My friends and I have this monthly ritual of Sunday brunch. It started out as a guys’ night out on Saturdays, and turned into sober Sunday brunch after the first one of us got married. For some reasons, which our wives would be better placed to explained, the tradition continues unabated. On this particular Sunday, brunch was at my place and that put me right in the devil’s arms. My dear nitpicker parked himself in the kitchen while I was helping my wife with the brunch preparations. And expectedly, he had a lot to question and even more to suggest. He wanted to know which ingredients were used in which dish, and why. The whichs were easy to answer, the whys got us really irritated. Once the whys were answered, he had more than a few changes that he wanted us to make. Eventually, we were threatened with a situation where my wife was ready to kick me out of the house for having a nitpicking friend like him. But somehow, I managed to avoid the inevitable.

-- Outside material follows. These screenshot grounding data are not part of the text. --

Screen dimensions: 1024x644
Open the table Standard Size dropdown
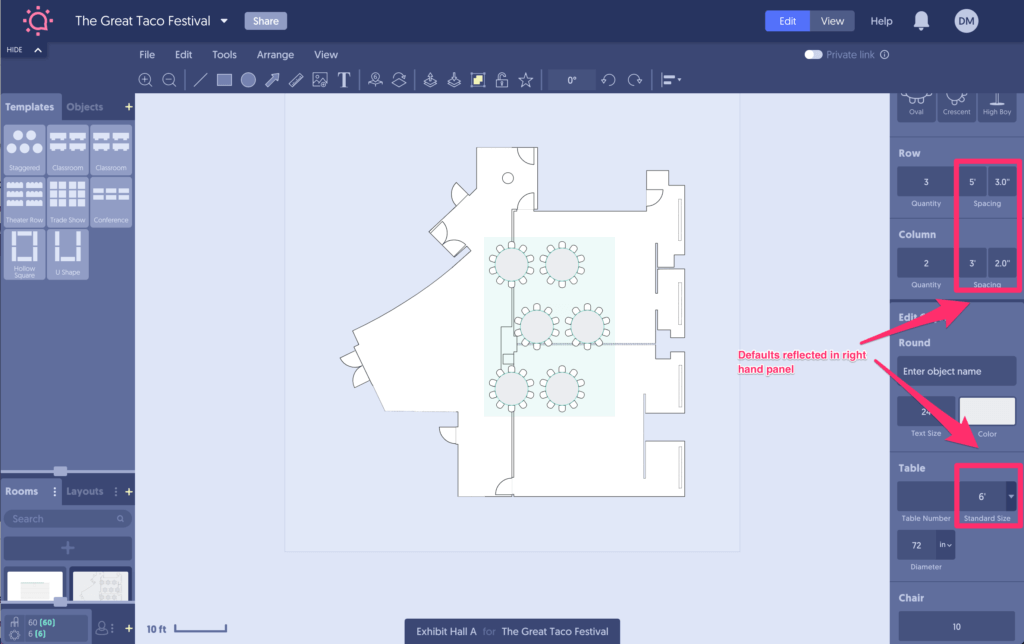(1012, 496)
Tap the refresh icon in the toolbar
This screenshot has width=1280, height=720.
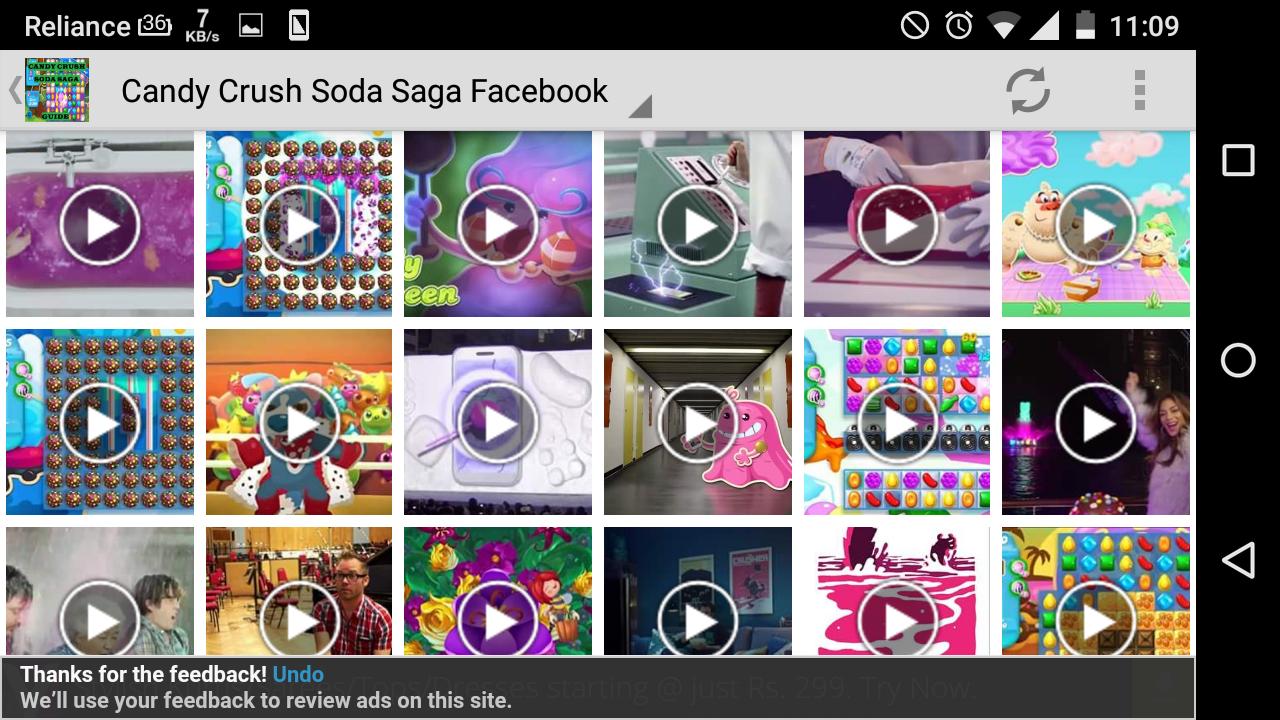[1029, 91]
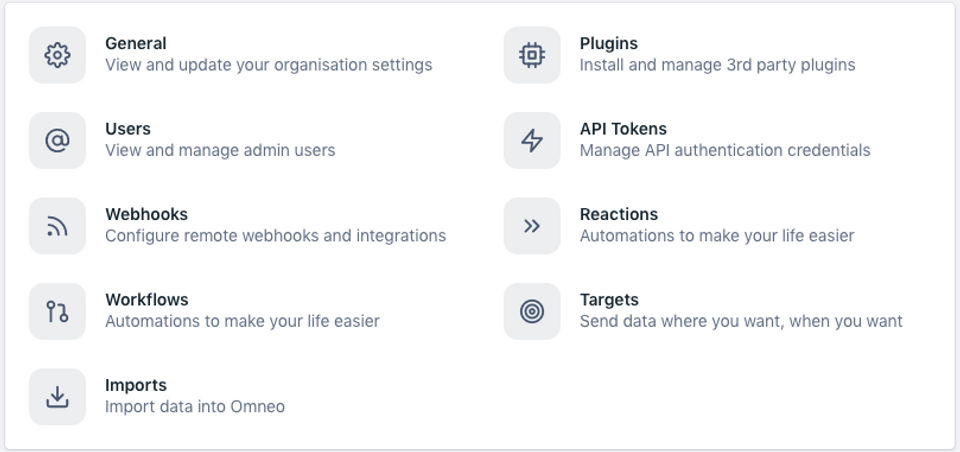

But this lead me to think about how bad a mutual fund investor my friend would be. The fun of having brunch at a friend’s place is in enjoying the dishes that are prepared without having to bother about how they’re prepared. As long as they taste good enough, why worry about what has gone into making them. Similarly, as long as a mutual fund is doing well, which is delivering better returns than its peers and benchmark, why should an investor bother about which stocks or bonds it is investing in.
The key benefit of investing in a mutual fund is that you’re availing the services of an expert fund manager, whose job is to make sure that the fund’s corpus is invested to generate optimum results. If you don’t have faith in the fund manager, you might as well build a portfolio by yourself. But investing in a fund and then nitpicking its portfolio, questioning why certain securities have what amount of exposure, doesn’t make sense.
Look at it this way, a mutual fund and a Sunday brunch at a friend’s place are the only two places where you can you enjoy the fruits without having to worry about how the seeds have been sown. All you have to decide is which fund you want to invest in or which dish you want to have, let the manager or the cook worry about the details.